Peter looked up from the notebook for a moment, and a mildly embarrassed expression crossed his face.

"Ah, that... I think I mentioned my aunt works at a charitable foundation. They help people experiencing homelessness. A lot of clothing gets donated, and plenty of it comes in rough condition: torn, damaged, unusable as-is. I've been helping Aunt May with it since I was pretty young. Hemming things, or taking apart the worse pieces for usable patches. Making something from what was left. We didn't really have money back then..." He scratched the back of his head with mild awkwardness.

"That's genuinely worth respecting," I answered, and I meant it.

In that moment something clicked into place about where this person's core had come from, and where his impulse to build and to help had its roots.

We talked through the design as we worked.

No form-fitting spandex.

Pure practicality and tactical minimalism: a jacket with an anatomical cut and integrated hood, cargo pants with reinforced knees, gloves.

Ergonomics above everything else.

And then the hardest part started.

I picked up the special scissors with their carbide coating, ordinary steel would simply slide across aramid, and began cutting fabric to Peter's patterns with a loud, dry crunch.
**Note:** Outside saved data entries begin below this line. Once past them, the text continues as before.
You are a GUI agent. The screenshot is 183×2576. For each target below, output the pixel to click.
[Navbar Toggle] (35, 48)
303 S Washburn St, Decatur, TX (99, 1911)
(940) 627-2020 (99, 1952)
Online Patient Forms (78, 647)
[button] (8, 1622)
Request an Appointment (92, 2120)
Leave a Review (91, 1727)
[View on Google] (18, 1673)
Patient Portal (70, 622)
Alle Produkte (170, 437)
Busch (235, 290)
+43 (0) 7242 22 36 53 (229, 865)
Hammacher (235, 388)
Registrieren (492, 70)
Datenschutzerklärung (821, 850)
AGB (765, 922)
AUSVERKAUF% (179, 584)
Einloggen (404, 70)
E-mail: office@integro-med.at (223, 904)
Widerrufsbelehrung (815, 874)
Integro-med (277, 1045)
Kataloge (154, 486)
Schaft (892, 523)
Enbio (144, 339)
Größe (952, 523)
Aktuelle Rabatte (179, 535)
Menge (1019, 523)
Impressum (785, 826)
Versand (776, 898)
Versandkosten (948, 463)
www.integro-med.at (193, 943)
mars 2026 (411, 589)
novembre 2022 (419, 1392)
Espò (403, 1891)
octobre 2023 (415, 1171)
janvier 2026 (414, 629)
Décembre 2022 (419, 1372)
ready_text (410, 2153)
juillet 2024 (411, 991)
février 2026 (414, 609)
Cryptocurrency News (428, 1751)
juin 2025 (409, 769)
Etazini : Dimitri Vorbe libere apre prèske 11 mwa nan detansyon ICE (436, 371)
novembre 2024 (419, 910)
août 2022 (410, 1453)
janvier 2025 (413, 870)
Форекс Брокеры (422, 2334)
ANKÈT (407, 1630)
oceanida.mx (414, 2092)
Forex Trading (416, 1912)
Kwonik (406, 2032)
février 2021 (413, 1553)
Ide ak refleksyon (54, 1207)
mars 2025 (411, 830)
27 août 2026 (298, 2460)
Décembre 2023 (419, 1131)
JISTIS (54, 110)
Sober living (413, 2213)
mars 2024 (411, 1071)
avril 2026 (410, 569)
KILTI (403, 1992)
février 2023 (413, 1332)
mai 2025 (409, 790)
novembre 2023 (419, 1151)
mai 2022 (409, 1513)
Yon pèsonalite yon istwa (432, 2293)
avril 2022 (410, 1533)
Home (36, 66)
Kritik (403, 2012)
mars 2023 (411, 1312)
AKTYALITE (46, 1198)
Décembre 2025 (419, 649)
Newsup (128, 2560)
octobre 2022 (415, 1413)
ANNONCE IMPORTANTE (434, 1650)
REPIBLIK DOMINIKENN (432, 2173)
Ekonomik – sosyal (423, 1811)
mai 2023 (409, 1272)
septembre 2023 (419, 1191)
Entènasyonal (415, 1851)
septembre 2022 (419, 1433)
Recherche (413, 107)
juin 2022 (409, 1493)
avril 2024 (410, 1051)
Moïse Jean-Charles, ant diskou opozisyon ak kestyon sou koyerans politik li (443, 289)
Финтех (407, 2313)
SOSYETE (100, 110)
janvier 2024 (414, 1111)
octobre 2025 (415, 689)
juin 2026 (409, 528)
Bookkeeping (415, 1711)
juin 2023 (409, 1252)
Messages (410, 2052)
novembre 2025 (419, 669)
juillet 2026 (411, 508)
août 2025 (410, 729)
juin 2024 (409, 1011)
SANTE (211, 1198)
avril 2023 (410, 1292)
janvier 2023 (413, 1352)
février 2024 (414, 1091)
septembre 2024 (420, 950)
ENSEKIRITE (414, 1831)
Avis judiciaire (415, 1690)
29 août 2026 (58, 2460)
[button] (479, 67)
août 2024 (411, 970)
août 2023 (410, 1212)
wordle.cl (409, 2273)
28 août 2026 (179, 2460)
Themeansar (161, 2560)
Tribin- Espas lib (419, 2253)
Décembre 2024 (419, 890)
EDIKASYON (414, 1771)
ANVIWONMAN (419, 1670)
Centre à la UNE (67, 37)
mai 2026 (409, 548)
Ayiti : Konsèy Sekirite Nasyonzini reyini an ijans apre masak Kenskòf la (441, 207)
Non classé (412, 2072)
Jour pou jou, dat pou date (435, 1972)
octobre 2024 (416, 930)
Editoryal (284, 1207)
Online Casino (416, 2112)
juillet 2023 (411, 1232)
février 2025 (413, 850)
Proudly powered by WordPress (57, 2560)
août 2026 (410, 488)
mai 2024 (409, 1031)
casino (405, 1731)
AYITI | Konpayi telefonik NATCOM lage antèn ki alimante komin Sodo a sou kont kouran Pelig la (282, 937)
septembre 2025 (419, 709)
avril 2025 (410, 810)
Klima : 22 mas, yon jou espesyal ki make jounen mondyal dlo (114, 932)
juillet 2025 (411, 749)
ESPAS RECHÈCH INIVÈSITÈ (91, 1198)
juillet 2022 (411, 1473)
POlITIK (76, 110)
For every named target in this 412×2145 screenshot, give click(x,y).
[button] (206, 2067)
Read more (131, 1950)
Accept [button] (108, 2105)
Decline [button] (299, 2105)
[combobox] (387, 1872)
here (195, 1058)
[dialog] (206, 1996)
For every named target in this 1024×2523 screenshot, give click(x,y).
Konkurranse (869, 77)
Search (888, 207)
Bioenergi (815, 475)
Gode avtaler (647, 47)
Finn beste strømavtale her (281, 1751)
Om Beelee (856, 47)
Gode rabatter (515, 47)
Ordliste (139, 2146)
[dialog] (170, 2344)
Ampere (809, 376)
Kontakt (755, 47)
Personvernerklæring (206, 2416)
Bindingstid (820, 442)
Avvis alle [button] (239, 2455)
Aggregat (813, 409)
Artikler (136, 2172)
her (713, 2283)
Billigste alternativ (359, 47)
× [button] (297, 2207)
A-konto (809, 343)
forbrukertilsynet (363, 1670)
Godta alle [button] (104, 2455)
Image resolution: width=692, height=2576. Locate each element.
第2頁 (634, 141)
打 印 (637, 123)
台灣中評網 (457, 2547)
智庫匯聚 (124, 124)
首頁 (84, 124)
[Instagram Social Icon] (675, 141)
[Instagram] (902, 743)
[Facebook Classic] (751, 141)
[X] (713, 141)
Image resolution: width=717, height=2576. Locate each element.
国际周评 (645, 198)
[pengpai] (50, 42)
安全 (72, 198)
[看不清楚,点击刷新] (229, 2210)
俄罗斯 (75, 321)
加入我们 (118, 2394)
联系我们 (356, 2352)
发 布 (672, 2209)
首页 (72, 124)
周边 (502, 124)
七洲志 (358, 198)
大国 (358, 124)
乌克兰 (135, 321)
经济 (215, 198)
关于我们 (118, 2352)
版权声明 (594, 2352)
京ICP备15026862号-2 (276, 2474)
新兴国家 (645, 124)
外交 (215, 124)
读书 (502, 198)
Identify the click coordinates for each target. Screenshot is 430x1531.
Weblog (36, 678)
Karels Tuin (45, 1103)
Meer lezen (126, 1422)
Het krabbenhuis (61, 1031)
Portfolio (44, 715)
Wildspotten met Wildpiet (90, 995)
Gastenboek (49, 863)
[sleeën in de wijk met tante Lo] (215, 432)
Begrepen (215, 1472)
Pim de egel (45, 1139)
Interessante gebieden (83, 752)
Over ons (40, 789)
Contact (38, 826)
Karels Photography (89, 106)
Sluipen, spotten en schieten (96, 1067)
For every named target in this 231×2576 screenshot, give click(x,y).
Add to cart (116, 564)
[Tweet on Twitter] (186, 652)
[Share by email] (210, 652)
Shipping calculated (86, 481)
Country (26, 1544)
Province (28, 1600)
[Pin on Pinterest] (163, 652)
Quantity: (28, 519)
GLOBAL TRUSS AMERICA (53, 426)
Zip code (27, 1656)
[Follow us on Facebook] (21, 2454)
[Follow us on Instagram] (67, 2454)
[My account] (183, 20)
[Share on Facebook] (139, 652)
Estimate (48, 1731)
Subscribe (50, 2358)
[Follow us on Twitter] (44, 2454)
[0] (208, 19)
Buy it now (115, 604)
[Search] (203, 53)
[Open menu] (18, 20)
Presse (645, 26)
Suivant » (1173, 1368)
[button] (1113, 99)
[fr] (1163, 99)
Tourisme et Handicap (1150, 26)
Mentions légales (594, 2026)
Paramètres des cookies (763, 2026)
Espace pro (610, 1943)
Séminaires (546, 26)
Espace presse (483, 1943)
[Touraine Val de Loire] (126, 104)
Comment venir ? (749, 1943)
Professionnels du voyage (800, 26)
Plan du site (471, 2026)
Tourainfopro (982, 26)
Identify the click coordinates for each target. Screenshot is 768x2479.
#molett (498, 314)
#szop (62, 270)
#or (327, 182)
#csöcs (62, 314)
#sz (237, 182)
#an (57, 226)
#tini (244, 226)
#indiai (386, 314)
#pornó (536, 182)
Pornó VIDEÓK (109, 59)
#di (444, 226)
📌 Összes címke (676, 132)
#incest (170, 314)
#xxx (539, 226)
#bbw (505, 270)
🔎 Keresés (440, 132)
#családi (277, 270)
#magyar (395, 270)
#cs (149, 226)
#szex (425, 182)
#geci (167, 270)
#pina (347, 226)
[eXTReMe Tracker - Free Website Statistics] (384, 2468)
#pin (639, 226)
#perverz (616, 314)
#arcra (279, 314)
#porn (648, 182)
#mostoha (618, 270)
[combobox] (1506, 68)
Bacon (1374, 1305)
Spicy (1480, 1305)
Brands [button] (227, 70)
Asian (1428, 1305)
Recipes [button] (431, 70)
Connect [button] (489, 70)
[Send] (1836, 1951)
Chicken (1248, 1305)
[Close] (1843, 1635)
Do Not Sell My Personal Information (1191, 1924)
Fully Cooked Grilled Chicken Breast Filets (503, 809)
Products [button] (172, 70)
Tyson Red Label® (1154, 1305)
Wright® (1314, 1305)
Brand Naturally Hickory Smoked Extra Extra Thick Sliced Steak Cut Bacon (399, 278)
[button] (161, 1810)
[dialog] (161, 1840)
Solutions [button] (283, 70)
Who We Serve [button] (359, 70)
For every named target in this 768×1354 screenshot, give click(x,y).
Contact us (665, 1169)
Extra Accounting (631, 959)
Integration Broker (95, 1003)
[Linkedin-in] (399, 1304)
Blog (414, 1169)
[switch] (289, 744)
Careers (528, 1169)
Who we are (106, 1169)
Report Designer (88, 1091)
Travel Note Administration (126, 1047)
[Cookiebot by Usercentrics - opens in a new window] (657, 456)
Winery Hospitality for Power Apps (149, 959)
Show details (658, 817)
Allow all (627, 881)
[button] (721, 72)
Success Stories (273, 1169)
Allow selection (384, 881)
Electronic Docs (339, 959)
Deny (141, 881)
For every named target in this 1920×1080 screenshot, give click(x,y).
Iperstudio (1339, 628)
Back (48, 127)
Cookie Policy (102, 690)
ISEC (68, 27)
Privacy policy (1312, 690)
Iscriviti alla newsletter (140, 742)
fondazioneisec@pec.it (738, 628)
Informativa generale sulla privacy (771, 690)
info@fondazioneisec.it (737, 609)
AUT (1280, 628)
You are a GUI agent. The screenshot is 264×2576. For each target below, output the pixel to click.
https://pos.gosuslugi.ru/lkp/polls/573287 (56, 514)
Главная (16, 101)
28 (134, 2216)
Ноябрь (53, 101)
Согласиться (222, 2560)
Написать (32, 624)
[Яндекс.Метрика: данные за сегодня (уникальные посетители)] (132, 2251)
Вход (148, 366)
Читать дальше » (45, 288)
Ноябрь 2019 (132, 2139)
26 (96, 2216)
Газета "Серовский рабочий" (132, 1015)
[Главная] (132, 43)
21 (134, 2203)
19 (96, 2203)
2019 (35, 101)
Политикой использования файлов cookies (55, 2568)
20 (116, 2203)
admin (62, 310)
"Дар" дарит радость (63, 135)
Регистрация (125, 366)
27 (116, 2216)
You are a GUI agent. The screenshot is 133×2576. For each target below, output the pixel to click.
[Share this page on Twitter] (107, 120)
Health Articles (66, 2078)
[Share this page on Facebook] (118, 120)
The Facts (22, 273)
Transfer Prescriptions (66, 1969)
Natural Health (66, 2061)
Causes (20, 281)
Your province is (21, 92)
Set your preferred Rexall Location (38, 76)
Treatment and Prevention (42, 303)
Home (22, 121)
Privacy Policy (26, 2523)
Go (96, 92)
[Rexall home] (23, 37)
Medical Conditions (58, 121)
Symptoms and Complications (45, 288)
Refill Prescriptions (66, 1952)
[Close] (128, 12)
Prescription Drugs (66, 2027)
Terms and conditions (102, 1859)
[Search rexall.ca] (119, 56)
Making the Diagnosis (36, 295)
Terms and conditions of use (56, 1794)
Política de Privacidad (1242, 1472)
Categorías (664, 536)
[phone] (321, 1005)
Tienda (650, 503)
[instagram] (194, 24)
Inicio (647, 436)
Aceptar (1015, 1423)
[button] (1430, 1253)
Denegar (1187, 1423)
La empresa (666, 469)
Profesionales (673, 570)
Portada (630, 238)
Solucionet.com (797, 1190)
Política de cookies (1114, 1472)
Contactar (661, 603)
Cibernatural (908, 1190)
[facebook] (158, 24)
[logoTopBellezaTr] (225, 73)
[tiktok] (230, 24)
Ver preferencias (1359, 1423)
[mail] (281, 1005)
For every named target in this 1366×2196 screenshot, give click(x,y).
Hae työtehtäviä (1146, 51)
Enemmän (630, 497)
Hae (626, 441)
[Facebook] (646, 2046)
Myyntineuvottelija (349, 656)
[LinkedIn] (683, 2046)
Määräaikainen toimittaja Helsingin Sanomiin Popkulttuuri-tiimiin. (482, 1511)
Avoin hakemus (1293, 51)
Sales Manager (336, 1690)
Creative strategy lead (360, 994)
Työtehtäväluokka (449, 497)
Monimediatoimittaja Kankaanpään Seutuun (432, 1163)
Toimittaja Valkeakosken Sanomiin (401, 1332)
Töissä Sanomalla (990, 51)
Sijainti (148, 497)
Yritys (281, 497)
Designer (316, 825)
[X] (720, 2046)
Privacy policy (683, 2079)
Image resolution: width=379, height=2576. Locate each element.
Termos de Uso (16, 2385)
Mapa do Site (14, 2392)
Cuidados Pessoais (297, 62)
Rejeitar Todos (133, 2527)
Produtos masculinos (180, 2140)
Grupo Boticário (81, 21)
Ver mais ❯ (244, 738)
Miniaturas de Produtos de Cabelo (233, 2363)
The Master Clockmaker skill earned its place here: every movement calculated to the millimeter, not a single unnecessary cut.

I threaded aramid fiber through the industrial machine and installed a titanium needle, then pressed the pedal.

The first few stitches went smoothly.

The moment I slightly increased speed: CRACK.

A sound like a gunshot made us both flinch.

The needle shattered.

"I warned you," Peter exhaled, gesturing at the fabric.

"You can't push speed. The needle strikes the material, the fluid hardens locally in that instant, and the needle hits resistance as though it's trying to punch through a steel plate."

The solution was obvious and agonizing.

Sew at the lowest possible speed.

And our nine-hour odyssey began.

I sank into a complete flow state, guiding the fabric under the presser foot with absolute focus.

The machine produced a slow, meditative rhythm: THUD... pause... THUD... pause...

A single seam took tens of minutes.

Peter worked alongside me, feeding and directing the heavy, unwieldy material.

We worked in near-complete silence, broken only by that rhythm and the occasional quiet word when a turn was needed.

My hands, the Master Clockmaker's hands, were steady and entirely without impatience.

I was not sewing.

I was assembling the suit the same way I would assemble a Swiss watch movement.

After nearly nine hours of precise, exhausting work, with dawn already showing faintly at the window, the main sewing was done.

One final step remained.

Using a small hand thermal press, I sealed every seam from the inside with special seam tape: the last push at the edge of what my body had left.

When the final centimeter of tape was welded down, I leaned back in the chair.

Done.

On the mannequin in the center of the garage stood what we had made.

Matte black, utilitarian, it managed to look simultaneously plain and deeply threatening.

In that moment of quiet triumph, a notification surfaced before my eyes.

[Semi-combat suit "Proteus" created. Complexity: Normal. Received +300 OP!]

Suit "Proteus" (Uncommon): Tactical set constructed from Proteus fabric. Provides maximum protection against bladed weapons and handgun calibers while maintaining full flexibility and comfort. Reduces damage from intermediate rifle calibers but does not negate back-face trauma. Waterproof, heat-resistant, and does not restrict movement.

300 OP.

I wanted to stand up and shout.

I had no energy left to do either.

It was six in the morning and Peter and I were barely upright. I'll celebrate when I wake up, I decided.

I got Peter settled on the living room couch and made it to the bed, where I dropped into a heavy, dreamless sleep.

Real rest did not happen.

Around ten in the morning, an unfamiliar voice pulled me back out of it.

Opening my eyes, I placed it: Peter, pacing the living room, talking fast and anxiously into his phone.

"...no, MJ, he is definitely not someone who makes a decision like this without thinking it through carefully..."

So much for a proper morning.

Problems had apparently decided not to wait for us to recover.